La vicenda ha riguardato due contribuenti a cui l’Amministrazione Finanziaria aveva notificato un avviso di accertamento, sulla base dei parametri di cui al DPCM 29-1-1996, con cui rideterminava il reddito da lavoro autonomo dei detti contribuenti.
I contribuenti avverso l’atto impositivo ricorrevano alla Commissione Tributaria Provinciale adducendo, tra l’altro, lo scarso rendimento dell’impresa, costituita da due esercizi commerciali di ristorazione.

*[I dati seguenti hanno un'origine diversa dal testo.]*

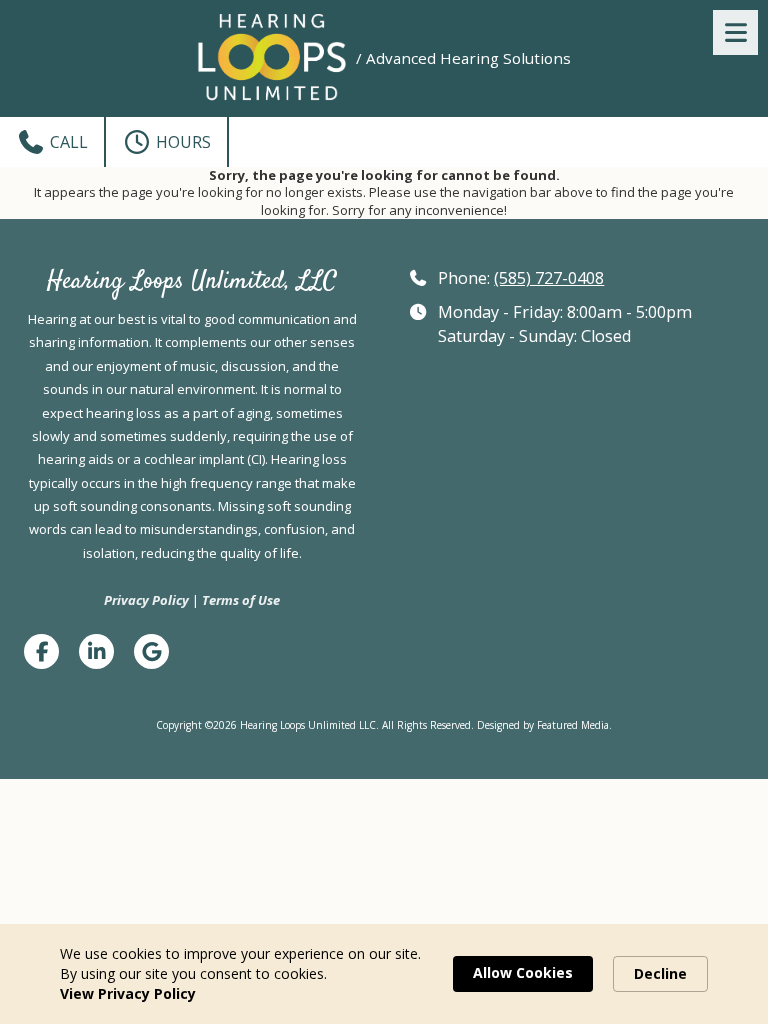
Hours (181, 142)
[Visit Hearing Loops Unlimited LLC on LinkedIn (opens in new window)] (96, 651)
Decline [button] (660, 973)
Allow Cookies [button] (523, 972)
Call (67, 142)
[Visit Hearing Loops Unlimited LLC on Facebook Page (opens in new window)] (41, 651)
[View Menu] (735, 32)
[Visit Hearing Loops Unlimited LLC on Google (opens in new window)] (151, 651)
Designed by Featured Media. (544, 725)
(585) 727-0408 (549, 278)
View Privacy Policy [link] (128, 993)
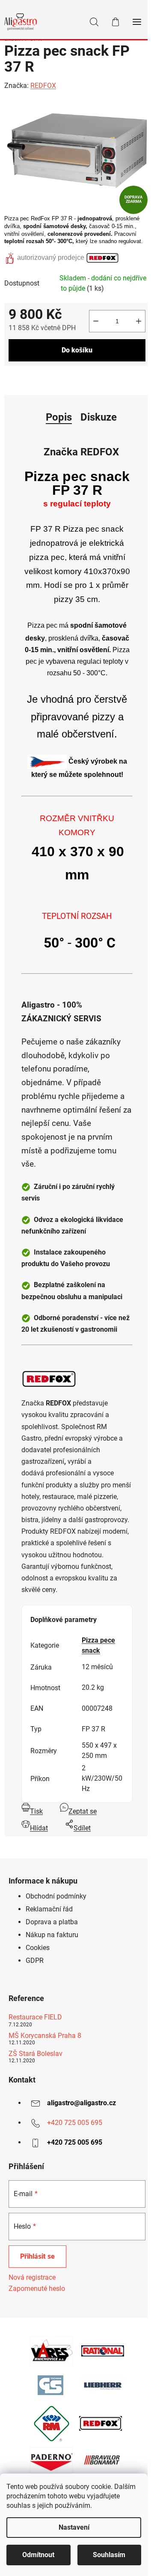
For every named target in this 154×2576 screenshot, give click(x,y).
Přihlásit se (37, 2256)
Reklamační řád (49, 1909)
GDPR (35, 1960)
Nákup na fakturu (52, 1935)
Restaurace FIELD (35, 2017)
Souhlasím (109, 2555)
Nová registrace (32, 2277)
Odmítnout (38, 2555)
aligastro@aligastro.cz (81, 2103)
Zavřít (52, 379)
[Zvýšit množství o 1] (138, 321)
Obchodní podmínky (56, 1896)
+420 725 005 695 (74, 2123)
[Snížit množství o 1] (95, 321)
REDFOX (43, 85)
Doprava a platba (52, 1922)
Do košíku (77, 350)
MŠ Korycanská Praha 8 (45, 2036)
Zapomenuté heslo (37, 2288)
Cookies (38, 1948)
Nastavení (74, 2527)
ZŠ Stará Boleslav (35, 2054)
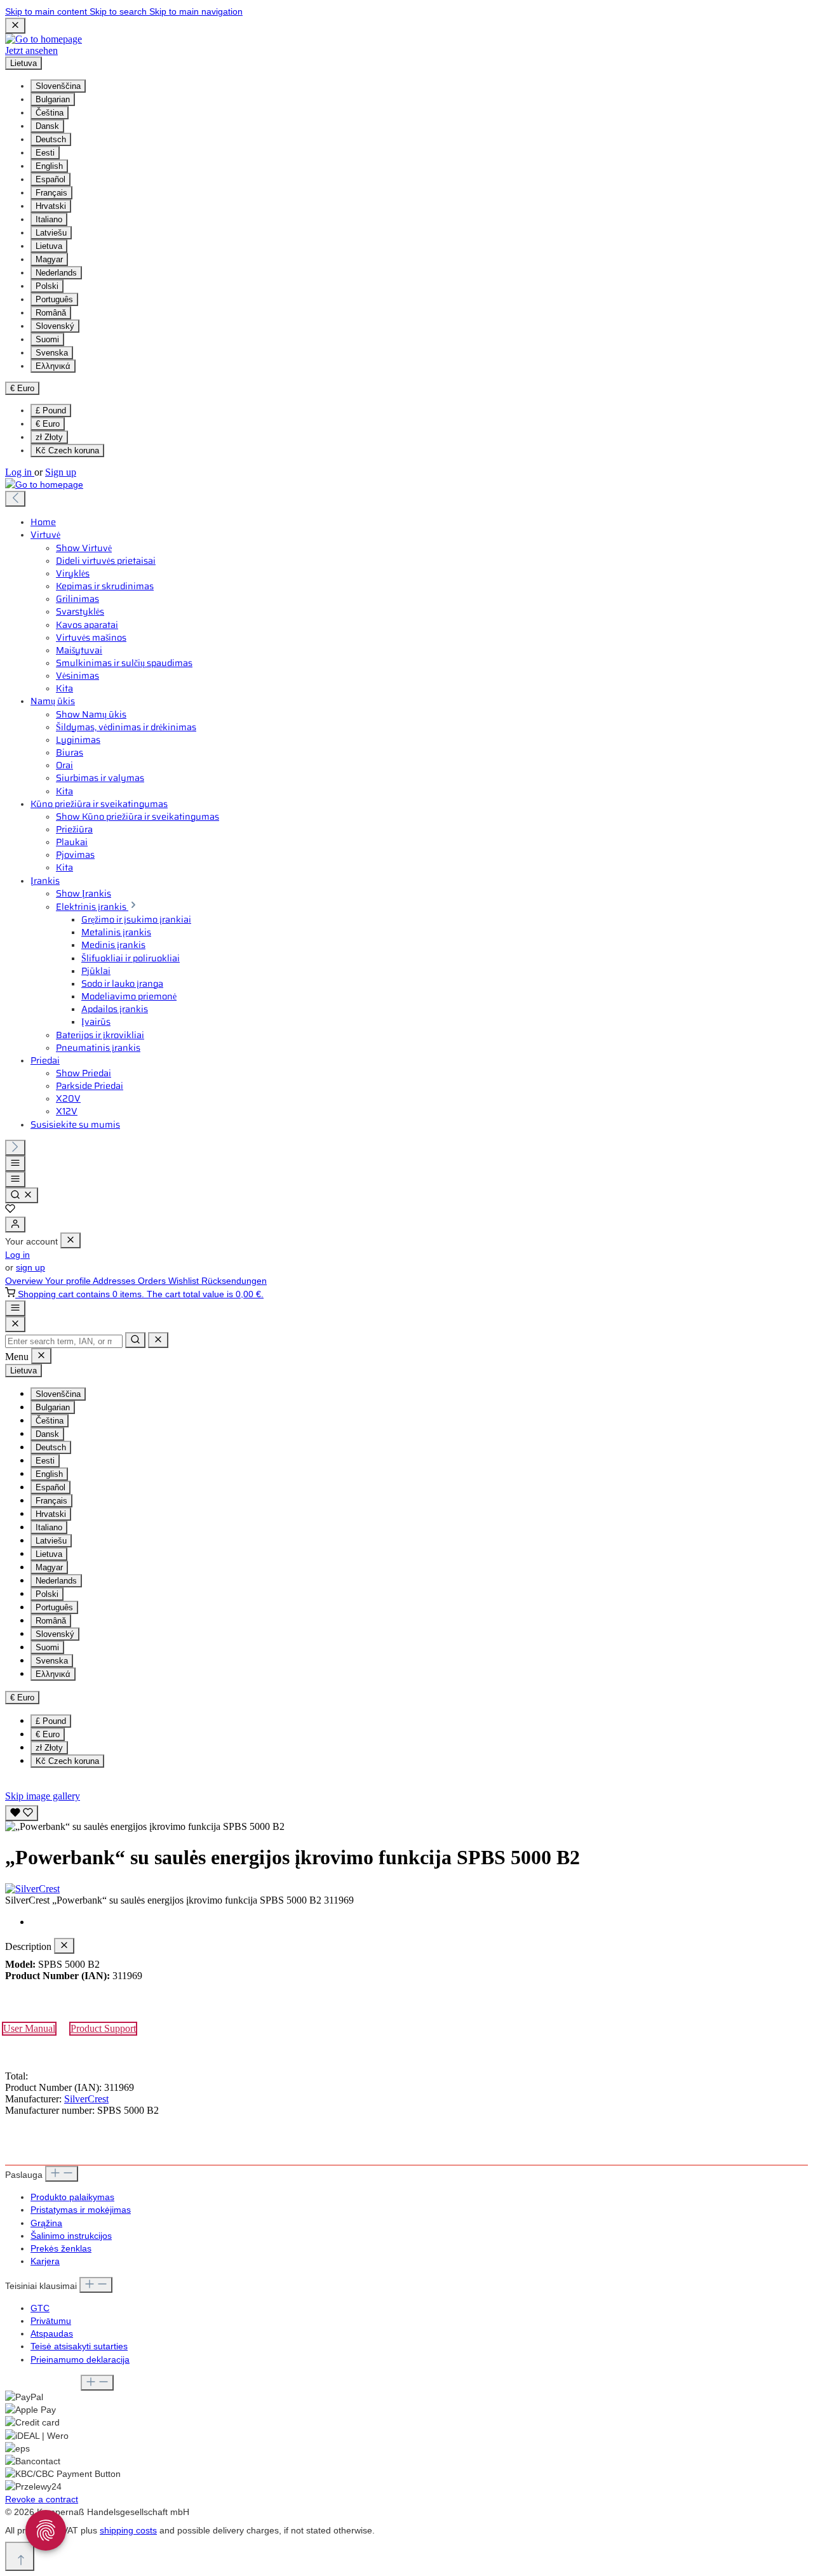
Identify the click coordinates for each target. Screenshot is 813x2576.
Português (54, 299)
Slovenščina (58, 86)
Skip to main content (47, 11)
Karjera (45, 2261)
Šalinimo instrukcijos (71, 2236)
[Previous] (15, 499)
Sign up (60, 472)
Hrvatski (51, 206)
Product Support (103, 2028)
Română (51, 312)
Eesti (45, 152)
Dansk (47, 126)
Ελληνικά (53, 366)
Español (50, 179)
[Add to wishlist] (21, 1813)
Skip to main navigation (196, 11)
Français (51, 192)
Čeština (50, 112)
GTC (40, 2308)
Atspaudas (51, 2333)
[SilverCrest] (406, 1889)
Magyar (49, 259)
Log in (19, 472)
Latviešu (51, 232)
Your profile (69, 1281)
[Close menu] (70, 1240)
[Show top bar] (15, 1308)
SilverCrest (86, 2098)
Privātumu (50, 2321)
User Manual (29, 2028)
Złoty (49, 437)
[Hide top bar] (15, 26)
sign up (30, 1267)
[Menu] (15, 1163)
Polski (47, 286)
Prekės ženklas (60, 2248)
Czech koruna (67, 450)
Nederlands (56, 272)
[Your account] (15, 1224)
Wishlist (184, 1281)
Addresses (115, 1281)
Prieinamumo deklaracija (80, 2359)
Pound (51, 410)
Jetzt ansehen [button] (31, 50)
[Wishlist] (10, 1210)
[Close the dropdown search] (158, 1340)
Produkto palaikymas (72, 2197)
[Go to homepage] (43, 39)
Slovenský (55, 326)
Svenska (52, 352)
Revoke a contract (41, 2499)
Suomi (47, 339)
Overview (25, 1281)
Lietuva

I giudici di prime cure rigettavano il ricorso.
I contribuenti impugnano la pronuncia della CTP inanzi alla Commissione Tributaria Regionale che riformava la decisione dei giudici di prime cure evidenziando che il contribuente aveva fornito elementi indiziari di indubbia gravità e concordanza, idonei come tali a contestare l’applicazione dei parametri. Nel caso di specie la CTR ha ritenuto che la documentazione prodotta riguardante l’esecuzione forzata da parte della banca sull’unità immobiliare in cui era esercitata l’attività d’impresa rappresentava chiaramente la difficoltà finanziaria in cui versava l’impresa.
L’Amministrazione Finanziari impugnò la decisione di dei giudici di appello con ricorso, basato su due motivi di censura, inanzi alla Corte Suprema.
Gli Ermellini hanno rigettato il ricorso proposto dall’Agenzia delle Entrate. Infatti i giudici di legittimità si sono conformati al principio secondo cui la procedura di accertamento tributario standardizzato, mediante l’applicazione dei parametri o degli studi di settore, costituisce un sistema di presunzioni semplici, la cui gravità, precisione e concordanza non è “ex lege” determinata dallo scostamento del reddito dichiarato rispetto agli “standard” in sé considerati – meri strumenti di ricostruzione per elaborazione statistica della normale redditività – ma nasce solo in esito al contraddittorio da attivare obbligatoriamente, pena la nullità dell’accertamento, con il contribuente. In tale sede, quest’ultimo ha l’onere di provare, senza limitazione alcuna di mezzi e di contenuto, la sussistenza di condizioni che giustificano l’esclusione dell’impresa dall’area dei soggetti cui possono essere applicati gli “standard” o la specifica realtà dell’attività economica nel periodo di tempo in esame, mentre la motivazione dell’atto di accertamento non può esaurirsi nel rilievo dello scostamento, ma deve essere integrata con la dimostrazione dell’applicabilità in concreto dello “standard” prescelto e con le ragioni per le quali sono state disattese le contestazioni sollevate dal contribuente. L’esito del contraddittorio, tuttavia, non condiziona l’impugnabilità dell’accertamento, potendo il giudice tributario liberamente valutare tanto l’applicabilità degli “standard” al caso concreto, da dimostrarsi dall’ente impositore, quanto la controprova offerta dal contribuente che, al riguardo, non è vincolato alle eccezioni sollevate nella fase del procedimento amministrativo e dispone della più ampia facoltà, incluso il ricorso a presunzioni semplici. (Cass. Sez. Unite 26635/2009; conf., tra le tante altre successive, Cass 12558/2010 e Cass. 13594/2010).
Pertanto per i giudici del Palazzaccio la Commissione Tributaria ha fatto corretta applicazione di questi principi avendo esaminato in concreto la specifica situazione del contribuente sulla base delle giustificazioni dallo stesso presentate. Giustificazioni idonee a contrastare l’applicazione dei parametri.